This module provides various time-related functions. It is
always available, but not all functions are available on all
platforms.
An explanation of some terminology and conventions is in
order.
- The epoch is
the point where the time starts. On January 1st of that
year, at 0 hours, the ``time since the epoch'' is zero. For
Unix, the epoch is 1970. To find out what the epoch is, look
at
gmtime(0) .
- The functions in this module do not handle dates and
times before the epoch or far in the future. The cut-off
point in the future is determined by the C library; for
Unix, it is typically in 2038 .
- Year 2000 (Y2K) issues: Python depends on the platform's C
library, which generally doesn't have year 2000 issues,
since all dates and times are represented internally as
seconds since the epoch. Functions accepting a struct_time (see below) generally require a
4-digit year. For backward compatibility, 2-digit years are
supported if the module variable
accept2dyear
is a non-zero integer; this variable is initialized to
1 unless the environment variable PYTHONY2K is set to a
non-empty string, in which case it is initialized to
0 . Thus, you can set PYTHONY2K to a non-empty string in the
environment to require 4-digit years for all year input.
When 2-digit years are accepted, they are converted
according to the POSIX or X/Open standard: values 69-99 are
mapped to 1969-1999, and values 0-68 are mapped to
2000-2068. Values 100-1899 are always illegal. Note that
this is new as of Python 1.5.2(a2); earlier versions, up to
Python 1.5.1 and 1.5.2a1, would add 1900 to year values
below 1900.
- UTC is Coordinated Universal
Time (formerly known as Greenwich
Mean Time, or GMT). The acronym
UTC is not a mistake but a compromise between English and
French.
- DST is Daylight Saving Time, an adjustment of the timezone by
(usually) one hour during part of the year. DST rules are
magic (determined by local law) and can change from year to
year. The C library has a table containing the local rules
(often it is read from a system file for flexibility) and is
the only source of True Wisdom in this respect.
- The precision of the various real-time functions may be
less than suggested by the units in which their value or
argument is expressed. E.g. on most Unix systems, the clock
``ticks'' only 50 or 100 times a second, and on the Mac,
times are only accurate to whole seconds.
- On the other hand, the precision of time() and sleep() is better than their Unix
equivalents: times are expressed as floating point numbers,
time() returns the most accurate
time available (using Unix gettimeofday() where available), and
sleep() will accept a time with a
nonzero fraction (Unix select() is
used to implement this, where available).

Job 1:
In the time module documentation, what year is given as the epoch for Unix?
Job 2:
Decide whether each statement agrees with the time module documentation. Answer yes or no for each, and quote the words of the text that decide it.
(a) When 2-digit years are accepted, the values 69-99 become the years 1969-1999.
(b) On the Mac, times are accurate to fractions of a second.
(c) By default, the variable accept2dyear starts at 0.
Job 3:
Write a continuation of the time module documentation, beginning right after its final sentence.

Available data:
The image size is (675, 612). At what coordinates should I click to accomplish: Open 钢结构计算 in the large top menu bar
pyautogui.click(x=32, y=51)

Exercise output 1:
1970.

Exercise output 2:
(a) Yes: "values 69-99 are mapped to 1969-1999"
(b) No: "on the Mac, times are only accurate to whole seconds"
(c) No: "this variable is initialized to 1 unless the environment variable PYTHONY2K is set to a non-empty string"

Exercise output 3:
- The time value as returned by gmtime(), localtime(), and strptime(), and accepted by asctime(), mktime() and strftime(), is a sequence of 9 integers.
The return values of gmtime(), localtime(), and strptime() also offer attribute names
for individual fields.
0 |
tm_year |
(for example, 1993) |
1 |
tm_mon |
range [1,12] |
2 |
tm_mday |
range [1,31] |
3 |
tm_hour |
range [0,23] |
4 |
tm_min |
range [0,59] |
5 |
tm_sec |
range [0,61]; see (1) in strftime() description |
6 |
tm_wday |
range [0,6], Monday is 0 |
7 |
tm_yday |
range [1,366] |
8 |
tm_isdst |
0, 1 or -1; see
below |
Note that unlike the C structure, the month value is a
range of 1-12, not 0-11. A year value will be handled as
described under ``Year 2000 (Y2K) issues'' above. A
-1 argument as the daylight savings flag,
passed to mktime() will usually
result in the correct daylight savings state to be filled
in.
When a tuple with an incorrect length is passed to a
function expecting a struct_time, or
having elements of the wrong type, a TypeError is raised.
Changed in version 2.2: The time
value sequence was changed from a tuple to a struct_time, with the addition of attribute
names for the fields.
The module defines the following functions and data items:
- accept2dyear
- Boolean value indicating whether two-digit year values
will be accepted. This is true by default, but will be set
to false if the environment variable PYTHONY2K has been set to a non-empty
string. It may also be modified at run time.
- altzone
- The offset of the local DST timezone, in seconds west of
UTC, if one is defined. This is negative if the local DST
timezone is east of UTC (as in Western Europe, including the
UK). Only use this if
daylight is nonzero.
- asctime([t])
- Convert a tuple or struct_time
representing a time as returned by gmtime() or localtime() to a 24-character string of
the following form:
'Sun Jun 20 23:21:05 1993' .
If t is not provided, the current time as
returned by localtime() is used.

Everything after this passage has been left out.